@tianguis I'm shorter than you, but my body composition was similar when I first started working out and fixing my diet: slim and at a healthy weight, but I still carried extra weight mostly in my belly and it's been stubborn since having kids.
But I made a lot of progress and I'm really happy with my aesthetic results even though I'm still working on it. I recently bought jeans in a size 25 waist!
I did bodyweight strength training for about a year because I didn't have access to a good gym, and I wanted something more challenging than yoga. I used the Recommended Routine at r/bodyweightfitness. It is a really fantastic program and I saw muscle gains everywhere in just a few weeks. I had a kettlebell at home and resistance bands, which offer extra challenge.

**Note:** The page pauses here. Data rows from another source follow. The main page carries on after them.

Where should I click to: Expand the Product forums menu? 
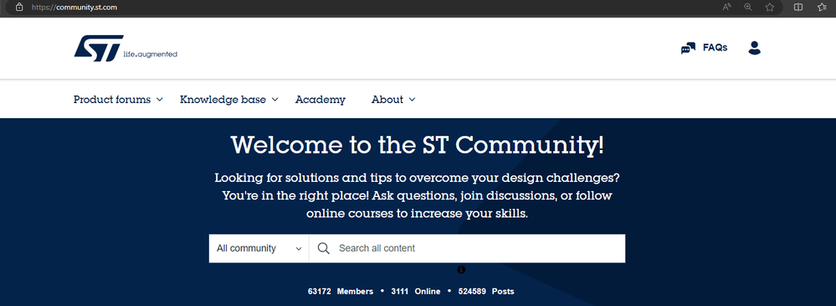[x=118, y=99]

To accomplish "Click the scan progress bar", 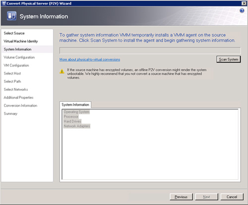I will [150, 51].
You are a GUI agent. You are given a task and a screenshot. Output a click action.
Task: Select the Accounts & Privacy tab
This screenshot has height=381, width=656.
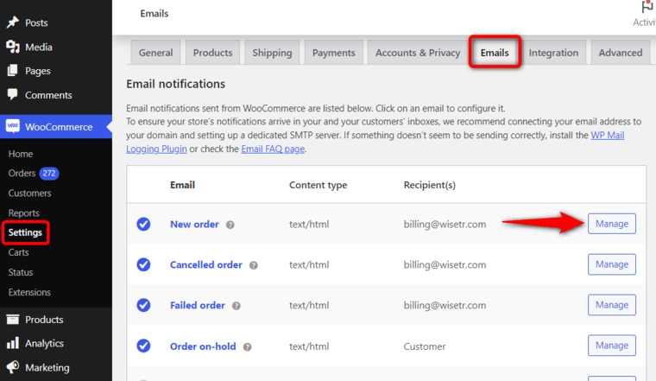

I recently switched to weightlifting and have seen even better results, in a shorter time frame. But weightlifting is not as fun as bodyweight fitness. They both have their merits, and now I try to balance things out throughout the week: weightlifting, power yoga and bodyweight strength exercises, and daily cycling.
Diet: You mentioned in another comment that you tried eating only 1200 calories. I've been there and in my experience, eating at a big deficit was the worst thing I tried for my fitness journey. I was hungry, cranky, stressed about food, too focused on the scale, didn't have energy for exercising, and was prone to binge eating. I highly suggest you spend some time gathering some data on yourself to figure out how much you really can eat, either to lose weight steadily without suffering or to maintain while you recomp your body--I think you'll be surprised. The tdee spreadsheet in the sidebar is super helpful.
Now I eat between 1500-1700 calories a day at maintenance. Anything below that and I'm too hungry, unless I'm completely sedentary for several days. For reference I'm 5'0 and weigh around 110lbs, and aim to workout for an hour about 2-3x a week (outside of ~20 minutes of daily cycle commuting).
Wishing you a lot of luck on your journey!